Print, unchanged, the lines of the items below from the line with "You are a computer-use agent. Image resolution: width=720" to the line with "(x=903, y=91)", including both of those lines.

# LISTED ENTRIES start

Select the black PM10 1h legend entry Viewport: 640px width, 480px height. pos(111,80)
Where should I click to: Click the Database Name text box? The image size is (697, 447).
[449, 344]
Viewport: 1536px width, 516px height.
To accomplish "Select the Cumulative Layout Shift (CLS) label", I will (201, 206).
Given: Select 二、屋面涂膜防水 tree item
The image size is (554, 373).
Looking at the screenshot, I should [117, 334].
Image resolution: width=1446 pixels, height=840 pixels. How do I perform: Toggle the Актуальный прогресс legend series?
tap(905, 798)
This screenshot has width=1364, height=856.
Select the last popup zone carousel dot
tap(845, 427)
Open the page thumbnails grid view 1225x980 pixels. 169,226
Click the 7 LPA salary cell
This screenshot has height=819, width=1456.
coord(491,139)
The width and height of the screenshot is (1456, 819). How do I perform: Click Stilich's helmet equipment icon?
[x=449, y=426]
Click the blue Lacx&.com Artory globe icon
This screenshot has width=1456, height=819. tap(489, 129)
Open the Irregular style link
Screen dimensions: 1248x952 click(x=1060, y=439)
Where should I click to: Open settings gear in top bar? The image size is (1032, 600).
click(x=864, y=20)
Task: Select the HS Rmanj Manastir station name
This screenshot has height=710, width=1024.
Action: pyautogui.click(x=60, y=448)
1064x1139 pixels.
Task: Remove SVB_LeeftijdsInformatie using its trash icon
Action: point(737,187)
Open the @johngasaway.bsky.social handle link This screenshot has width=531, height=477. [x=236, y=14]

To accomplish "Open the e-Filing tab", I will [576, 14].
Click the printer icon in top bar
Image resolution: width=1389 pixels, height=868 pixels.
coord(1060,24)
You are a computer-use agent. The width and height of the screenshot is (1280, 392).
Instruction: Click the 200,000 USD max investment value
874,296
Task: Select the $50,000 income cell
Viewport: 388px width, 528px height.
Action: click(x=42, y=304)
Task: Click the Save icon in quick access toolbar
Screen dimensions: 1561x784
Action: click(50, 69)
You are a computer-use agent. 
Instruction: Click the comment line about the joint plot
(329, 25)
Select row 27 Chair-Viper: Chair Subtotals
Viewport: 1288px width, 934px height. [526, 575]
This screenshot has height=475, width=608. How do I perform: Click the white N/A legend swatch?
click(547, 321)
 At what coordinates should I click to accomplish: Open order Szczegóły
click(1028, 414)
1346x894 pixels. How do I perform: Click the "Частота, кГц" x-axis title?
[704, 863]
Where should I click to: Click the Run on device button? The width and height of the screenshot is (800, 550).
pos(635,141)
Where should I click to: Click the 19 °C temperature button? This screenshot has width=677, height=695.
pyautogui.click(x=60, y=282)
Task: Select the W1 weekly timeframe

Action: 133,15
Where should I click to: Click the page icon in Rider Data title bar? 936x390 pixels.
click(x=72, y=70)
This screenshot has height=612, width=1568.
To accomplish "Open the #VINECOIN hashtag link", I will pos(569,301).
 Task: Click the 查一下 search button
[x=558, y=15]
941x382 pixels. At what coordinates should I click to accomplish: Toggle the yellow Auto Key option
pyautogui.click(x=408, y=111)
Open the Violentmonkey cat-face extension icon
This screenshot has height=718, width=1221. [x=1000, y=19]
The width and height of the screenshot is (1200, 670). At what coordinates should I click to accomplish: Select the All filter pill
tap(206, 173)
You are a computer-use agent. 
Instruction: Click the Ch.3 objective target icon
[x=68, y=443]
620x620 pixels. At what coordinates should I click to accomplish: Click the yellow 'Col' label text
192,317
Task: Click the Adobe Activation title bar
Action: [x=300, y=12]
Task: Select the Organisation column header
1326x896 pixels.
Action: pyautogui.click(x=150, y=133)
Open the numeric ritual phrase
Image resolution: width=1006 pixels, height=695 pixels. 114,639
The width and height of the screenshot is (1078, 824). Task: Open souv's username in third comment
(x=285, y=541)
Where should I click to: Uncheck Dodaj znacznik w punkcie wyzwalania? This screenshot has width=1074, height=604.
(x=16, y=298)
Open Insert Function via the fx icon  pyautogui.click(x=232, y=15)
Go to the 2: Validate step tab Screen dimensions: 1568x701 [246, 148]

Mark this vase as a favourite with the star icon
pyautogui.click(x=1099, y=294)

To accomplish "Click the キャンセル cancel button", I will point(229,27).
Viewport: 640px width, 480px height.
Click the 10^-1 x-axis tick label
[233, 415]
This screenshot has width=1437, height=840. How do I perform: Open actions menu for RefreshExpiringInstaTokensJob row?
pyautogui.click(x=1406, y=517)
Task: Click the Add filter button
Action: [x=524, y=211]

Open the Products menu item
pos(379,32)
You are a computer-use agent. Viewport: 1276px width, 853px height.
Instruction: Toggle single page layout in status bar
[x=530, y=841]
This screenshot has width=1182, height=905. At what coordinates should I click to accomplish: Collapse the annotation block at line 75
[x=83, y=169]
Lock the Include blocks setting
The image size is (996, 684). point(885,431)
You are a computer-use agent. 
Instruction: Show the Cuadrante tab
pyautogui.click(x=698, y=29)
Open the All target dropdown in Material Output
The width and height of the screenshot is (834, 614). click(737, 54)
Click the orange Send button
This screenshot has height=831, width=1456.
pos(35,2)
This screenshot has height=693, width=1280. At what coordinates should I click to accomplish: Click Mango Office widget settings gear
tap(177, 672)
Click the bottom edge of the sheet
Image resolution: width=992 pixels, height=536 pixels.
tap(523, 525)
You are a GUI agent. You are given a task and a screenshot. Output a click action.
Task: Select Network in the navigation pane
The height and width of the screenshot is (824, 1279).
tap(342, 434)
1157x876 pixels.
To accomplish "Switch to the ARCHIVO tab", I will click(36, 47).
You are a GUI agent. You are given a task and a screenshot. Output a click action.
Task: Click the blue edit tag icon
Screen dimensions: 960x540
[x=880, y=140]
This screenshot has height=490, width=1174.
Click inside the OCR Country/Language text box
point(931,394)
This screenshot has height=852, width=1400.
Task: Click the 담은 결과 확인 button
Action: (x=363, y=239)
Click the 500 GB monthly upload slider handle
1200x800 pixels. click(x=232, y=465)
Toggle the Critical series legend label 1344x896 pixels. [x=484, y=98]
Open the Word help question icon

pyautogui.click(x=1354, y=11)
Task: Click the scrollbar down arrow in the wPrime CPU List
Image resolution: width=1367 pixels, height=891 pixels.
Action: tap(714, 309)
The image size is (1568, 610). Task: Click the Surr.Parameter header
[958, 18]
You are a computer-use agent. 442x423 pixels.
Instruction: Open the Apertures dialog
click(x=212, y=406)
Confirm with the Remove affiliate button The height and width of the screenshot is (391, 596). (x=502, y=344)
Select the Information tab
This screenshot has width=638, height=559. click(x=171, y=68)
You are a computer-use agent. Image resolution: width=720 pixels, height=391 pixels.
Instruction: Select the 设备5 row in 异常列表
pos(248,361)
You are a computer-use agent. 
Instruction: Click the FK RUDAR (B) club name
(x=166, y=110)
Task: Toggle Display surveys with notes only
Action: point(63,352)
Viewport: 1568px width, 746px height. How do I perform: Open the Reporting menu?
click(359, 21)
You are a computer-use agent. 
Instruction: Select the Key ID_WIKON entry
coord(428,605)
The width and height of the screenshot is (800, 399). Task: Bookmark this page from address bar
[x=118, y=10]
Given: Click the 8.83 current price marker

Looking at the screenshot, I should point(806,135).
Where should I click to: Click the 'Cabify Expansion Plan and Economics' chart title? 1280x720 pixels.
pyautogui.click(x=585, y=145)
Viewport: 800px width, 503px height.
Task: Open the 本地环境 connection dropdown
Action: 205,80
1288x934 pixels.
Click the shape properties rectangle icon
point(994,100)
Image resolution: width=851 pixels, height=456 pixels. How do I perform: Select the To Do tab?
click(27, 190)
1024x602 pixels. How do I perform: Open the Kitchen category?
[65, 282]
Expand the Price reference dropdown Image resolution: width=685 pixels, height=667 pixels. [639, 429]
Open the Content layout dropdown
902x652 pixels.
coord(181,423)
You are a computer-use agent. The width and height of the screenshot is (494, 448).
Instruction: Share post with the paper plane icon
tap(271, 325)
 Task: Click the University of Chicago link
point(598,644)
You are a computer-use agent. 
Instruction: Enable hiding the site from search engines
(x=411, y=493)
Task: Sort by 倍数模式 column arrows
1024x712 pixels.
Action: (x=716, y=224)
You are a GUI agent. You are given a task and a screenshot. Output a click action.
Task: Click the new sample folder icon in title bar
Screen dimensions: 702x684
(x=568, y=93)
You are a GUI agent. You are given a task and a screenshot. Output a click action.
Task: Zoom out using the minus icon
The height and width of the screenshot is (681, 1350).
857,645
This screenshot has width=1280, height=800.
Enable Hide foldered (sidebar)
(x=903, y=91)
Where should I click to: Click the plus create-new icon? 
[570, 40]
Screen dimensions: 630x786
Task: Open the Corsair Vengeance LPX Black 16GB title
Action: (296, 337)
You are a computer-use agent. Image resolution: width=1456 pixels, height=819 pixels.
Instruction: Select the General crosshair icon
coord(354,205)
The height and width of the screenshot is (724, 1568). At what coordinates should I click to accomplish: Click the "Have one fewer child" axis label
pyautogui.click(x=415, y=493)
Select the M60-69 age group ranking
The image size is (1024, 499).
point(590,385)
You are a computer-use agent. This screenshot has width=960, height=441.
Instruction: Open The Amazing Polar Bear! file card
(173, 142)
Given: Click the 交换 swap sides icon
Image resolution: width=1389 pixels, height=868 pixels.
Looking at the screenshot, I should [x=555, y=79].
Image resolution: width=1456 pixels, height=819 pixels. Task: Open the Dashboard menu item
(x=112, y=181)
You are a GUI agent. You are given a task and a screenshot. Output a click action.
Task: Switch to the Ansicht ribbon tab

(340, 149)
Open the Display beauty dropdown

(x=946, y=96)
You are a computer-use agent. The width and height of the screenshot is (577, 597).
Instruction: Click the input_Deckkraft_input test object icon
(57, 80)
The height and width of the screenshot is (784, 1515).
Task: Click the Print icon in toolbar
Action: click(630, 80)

# LISTED ENTRIES end

▸ PROBLEM SOLUTION:
You are a computer-use agent. Image resolution: width=720 pixels, height=391 pixels.
Instruction: Select the 设备5 row in 异常列表
pos(248,361)
You are a computer-use agent. 
Instruction: Click the FK RUDAR (B) club name
(x=166, y=110)
Task: Toggle Display surveys with notes only
Action: point(63,352)
Viewport: 1568px width, 746px height. How do I perform: Open the Reporting menu?
click(359, 21)
You are a computer-use agent. 
Instruction: Select the Key ID_WIKON entry
coord(428,605)
The width and height of the screenshot is (800, 399). Task: Bookmark this page from address bar
[x=118, y=10]
Given: Click the 8.83 current price marker

Looking at the screenshot, I should point(806,135).
Where should I click to: Click the 'Cabify Expansion Plan and Economics' chart title? 1280x720 pixels.
pyautogui.click(x=585, y=145)
Viewport: 800px width, 503px height.
Task: Open the 本地环境 connection dropdown
Action: 205,80
1288x934 pixels.
Click the shape properties rectangle icon
point(994,100)
Image resolution: width=851 pixels, height=456 pixels. How do I perform: Select the To Do tab?
click(27, 190)
1024x602 pixels. How do I perform: Open the Kitchen category?
[65, 282]
Expand the Price reference dropdown Image resolution: width=685 pixels, height=667 pixels. [639, 429]
Open the Content layout dropdown
902x652 pixels.
coord(181,423)
You are a computer-use agent. The width and height of the screenshot is (494, 448).
Instruction: Share post with the paper plane icon
tap(271, 325)
 Task: Click the University of Chicago link
point(598,644)
You are a computer-use agent. 
Instruction: Enable hiding the site from search engines
(x=411, y=493)
Task: Sort by 倍数模式 column arrows
1024x712 pixels.
Action: (x=716, y=224)
You are a GUI agent. You are given a task and a screenshot. Output a click action.
Task: Click the new sample folder icon in title bar
Screen dimensions: 702x684
(x=568, y=93)
You are a GUI agent. You are given a task and a screenshot. Output a click action.
Task: Zoom out using the minus icon
The height and width of the screenshot is (681, 1350).
857,645
This screenshot has width=1280, height=800.
Enable Hide foldered (sidebar)
(x=903, y=91)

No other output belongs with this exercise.